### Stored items
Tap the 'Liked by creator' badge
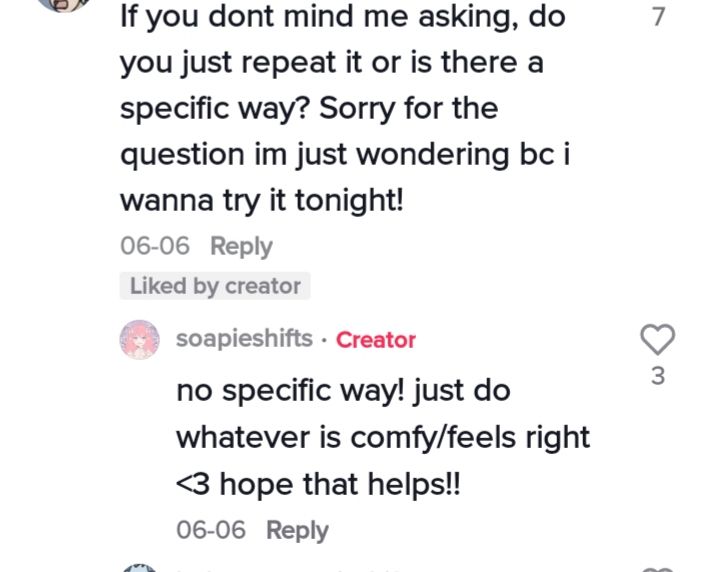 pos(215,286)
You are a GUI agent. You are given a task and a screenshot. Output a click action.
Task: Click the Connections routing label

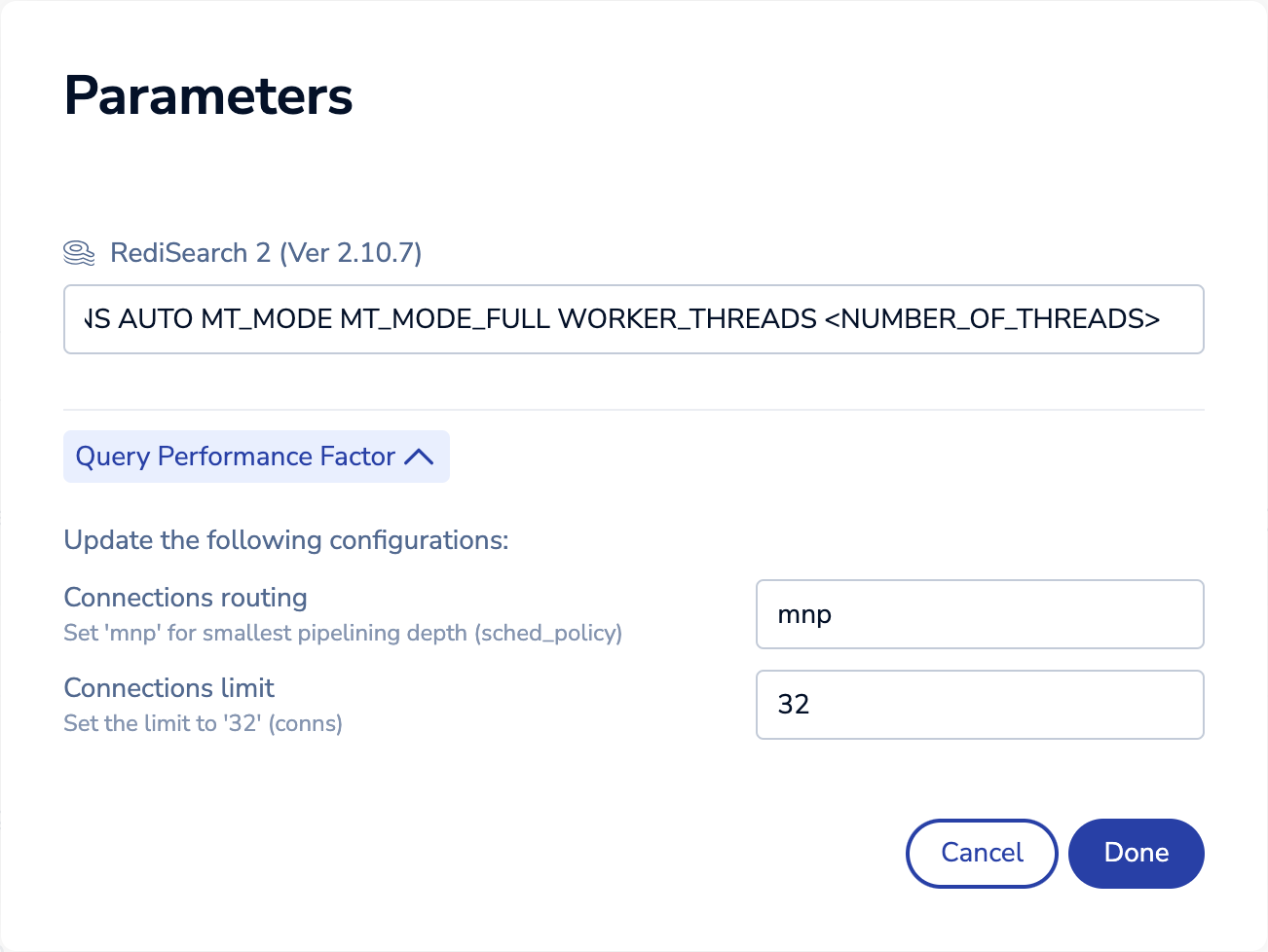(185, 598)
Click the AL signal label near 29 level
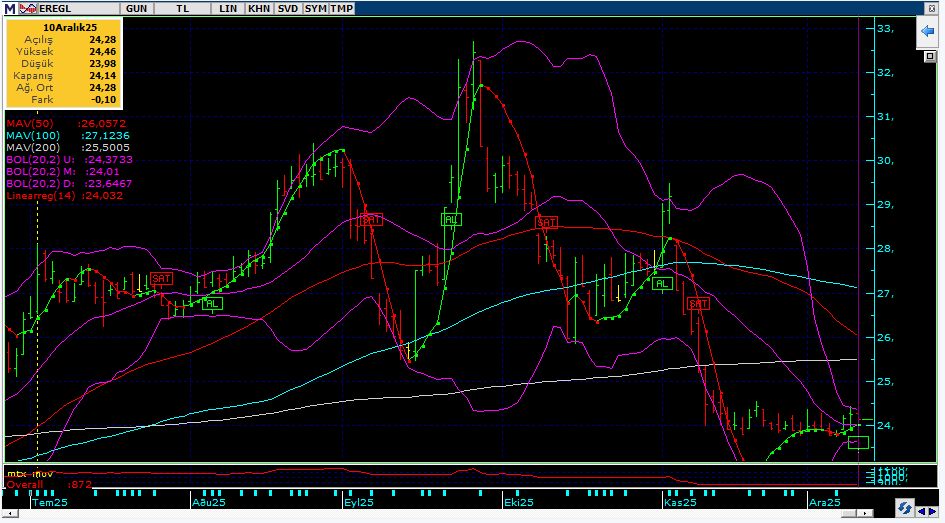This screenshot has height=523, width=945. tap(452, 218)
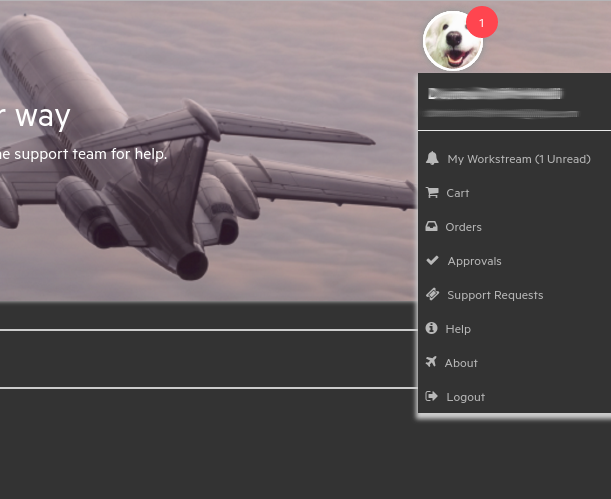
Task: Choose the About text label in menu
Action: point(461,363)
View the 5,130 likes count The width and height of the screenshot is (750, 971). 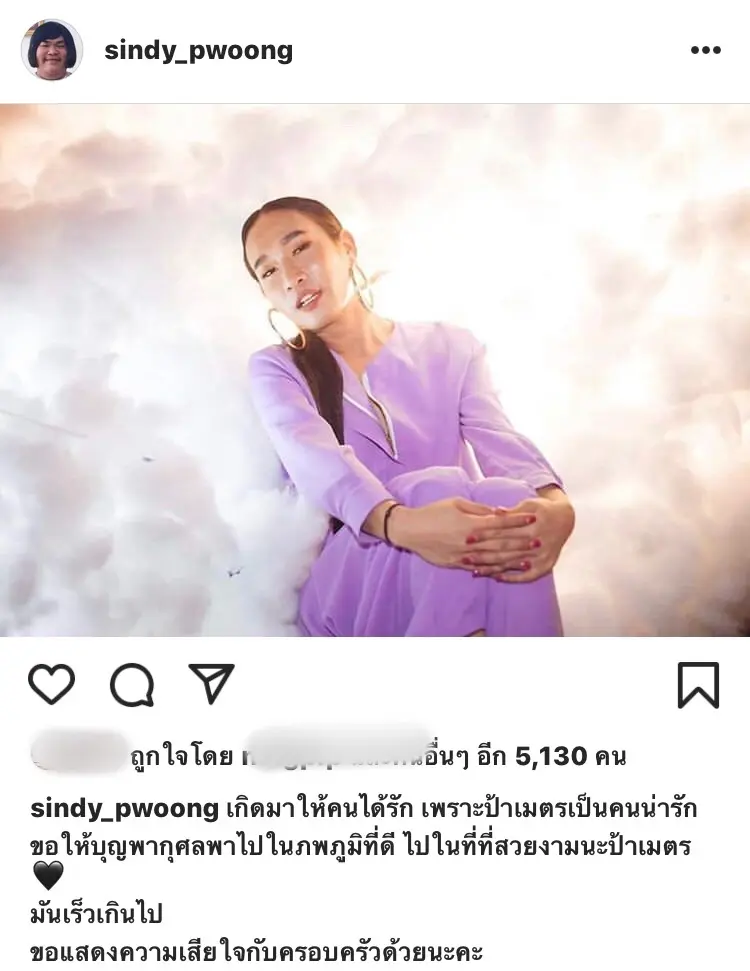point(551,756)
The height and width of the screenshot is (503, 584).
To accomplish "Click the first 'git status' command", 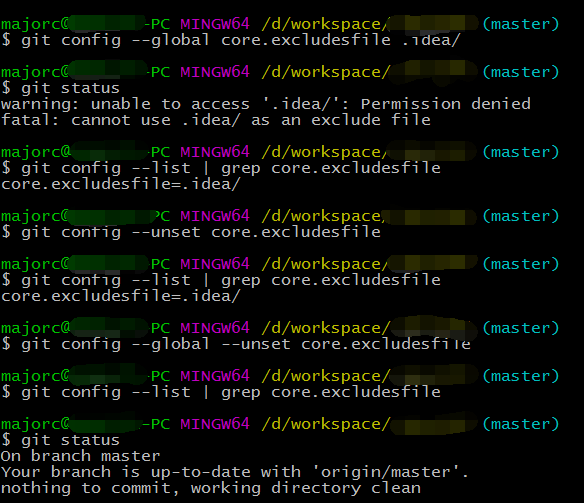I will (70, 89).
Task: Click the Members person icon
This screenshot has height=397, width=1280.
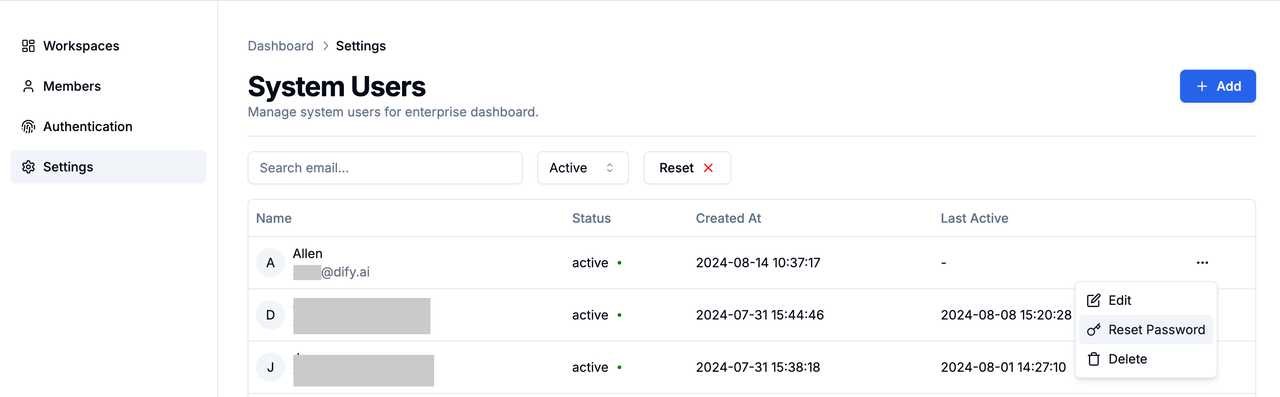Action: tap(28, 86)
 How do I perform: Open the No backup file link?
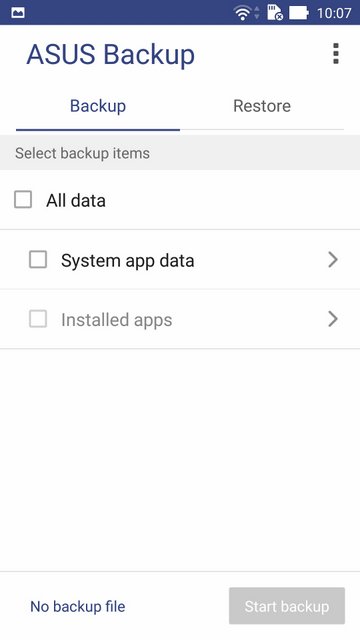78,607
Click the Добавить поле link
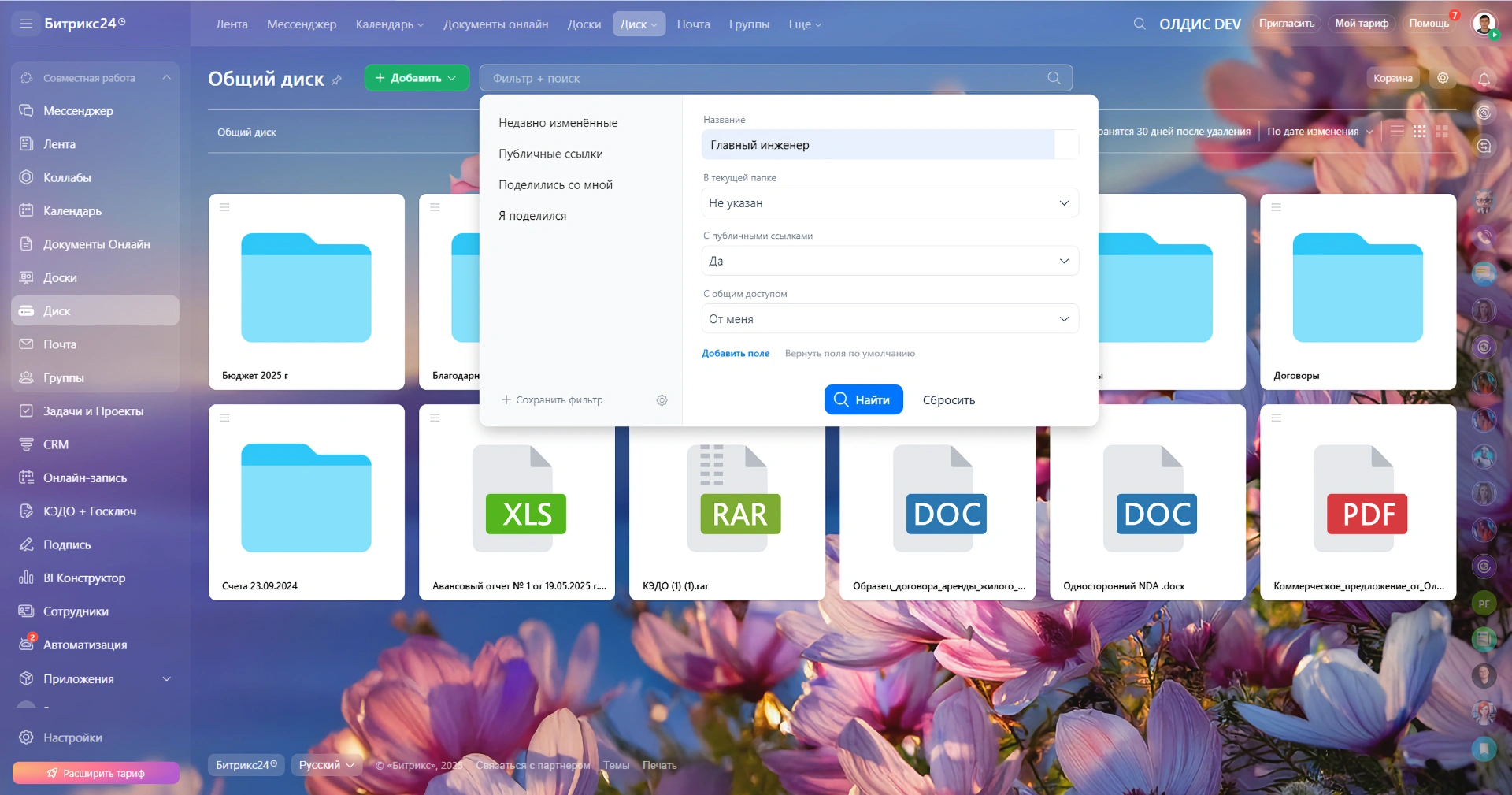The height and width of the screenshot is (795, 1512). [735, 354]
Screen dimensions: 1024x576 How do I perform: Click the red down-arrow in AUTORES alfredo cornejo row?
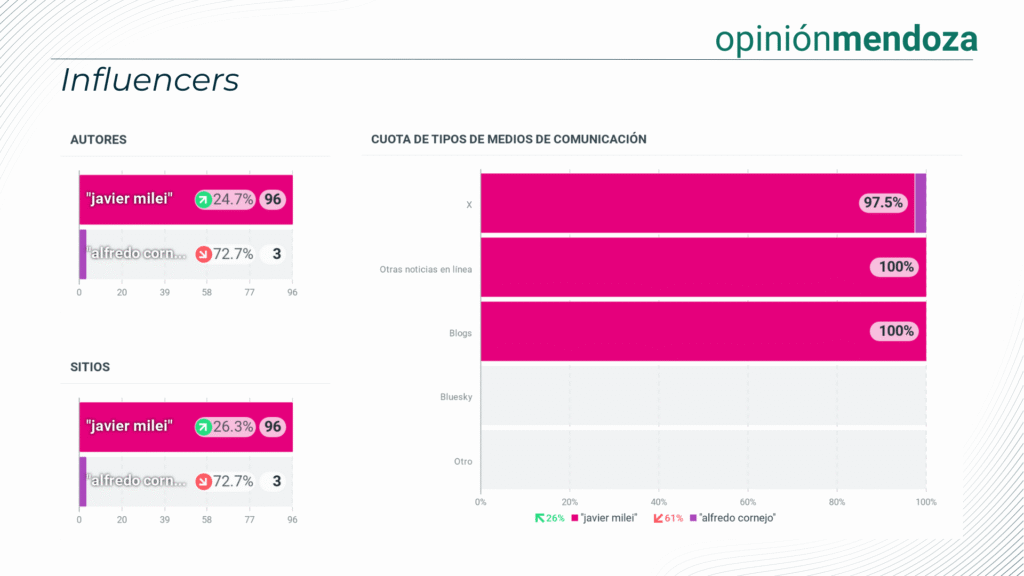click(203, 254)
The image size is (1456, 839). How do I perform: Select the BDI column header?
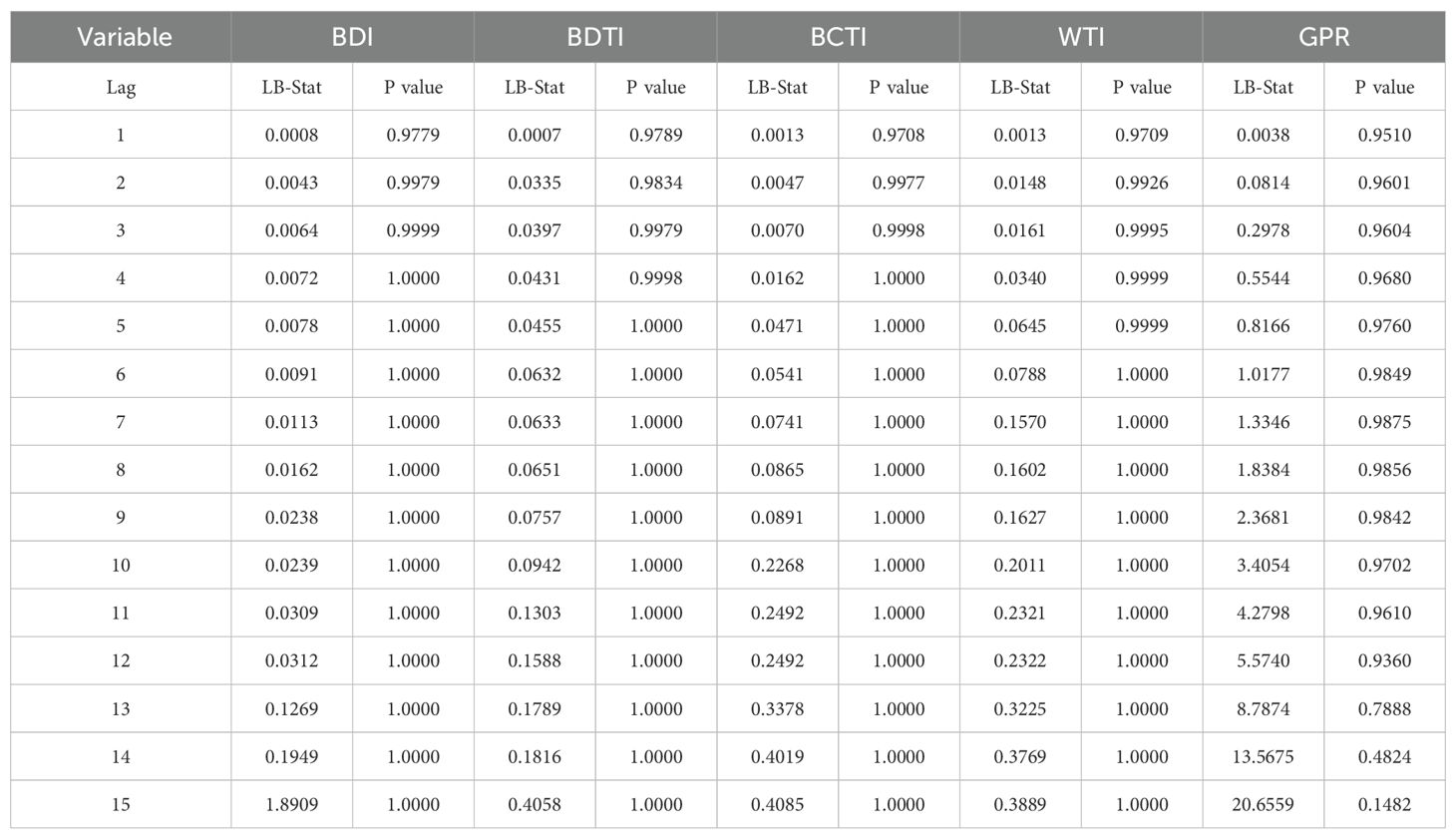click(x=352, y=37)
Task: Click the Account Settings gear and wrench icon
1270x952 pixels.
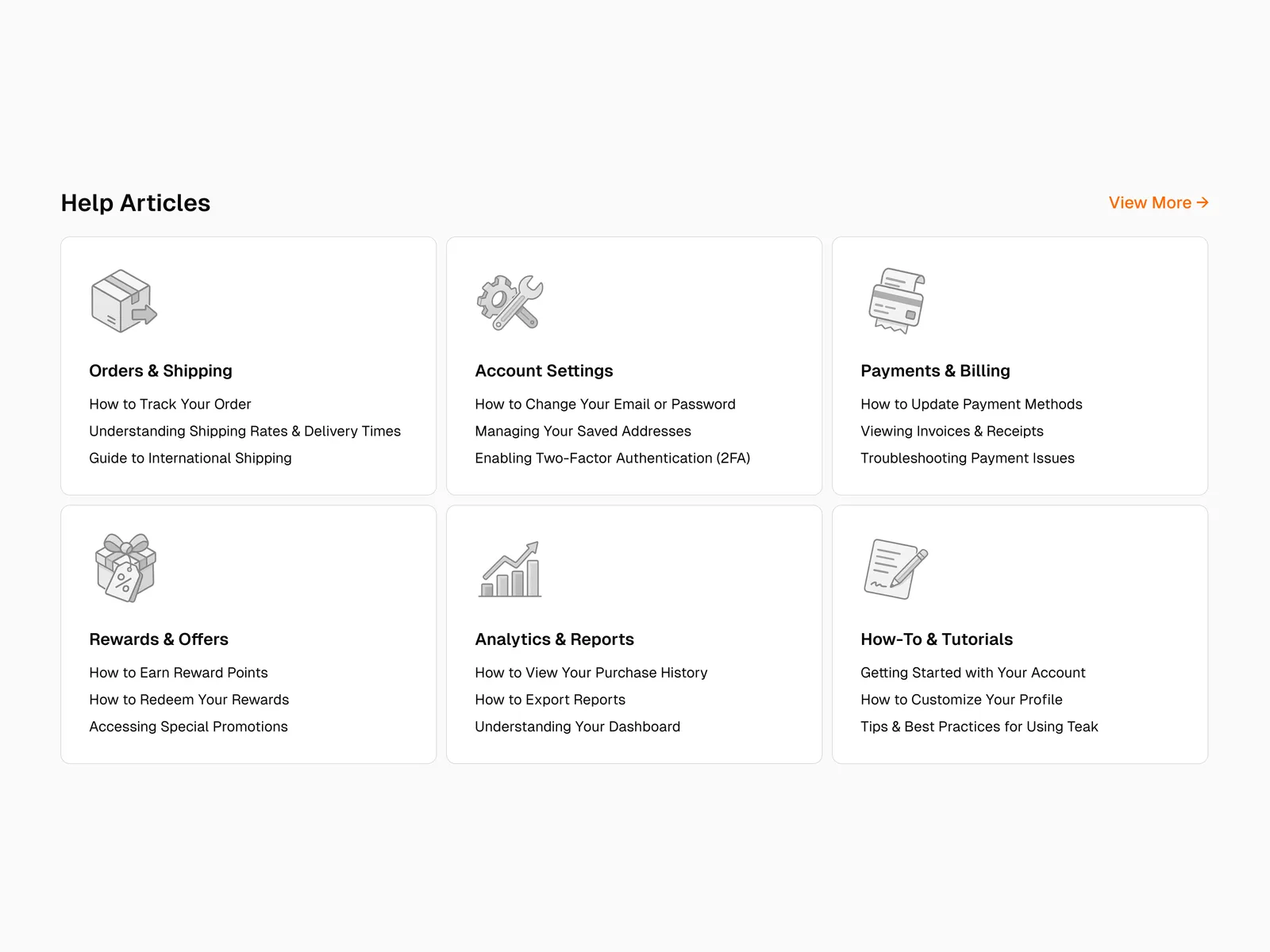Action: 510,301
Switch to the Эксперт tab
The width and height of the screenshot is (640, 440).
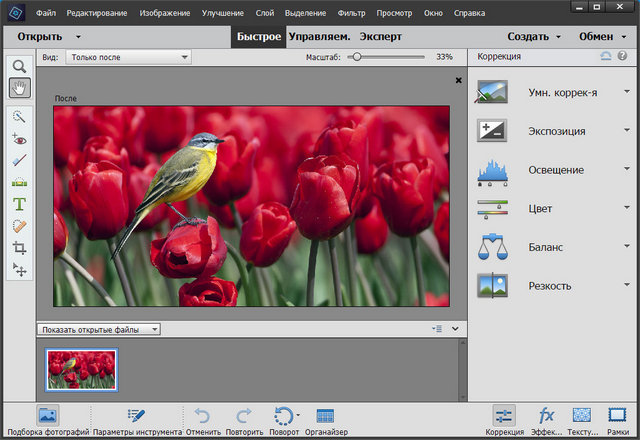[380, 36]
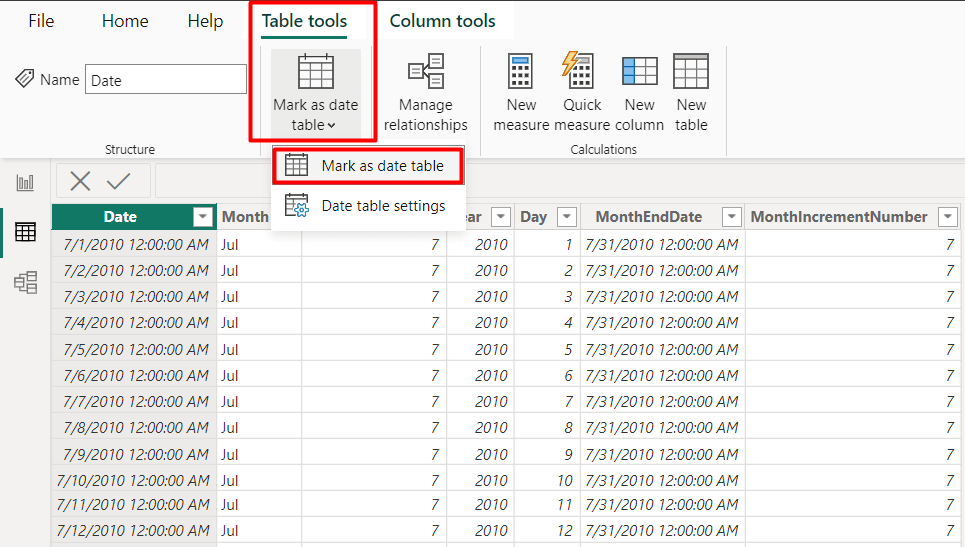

### Task details
Where the string "icon" appears in a line of the entries above, return that line.

### Response area
Task: Click the Members person icon
Task: Click the Account Settings gear and wrench icon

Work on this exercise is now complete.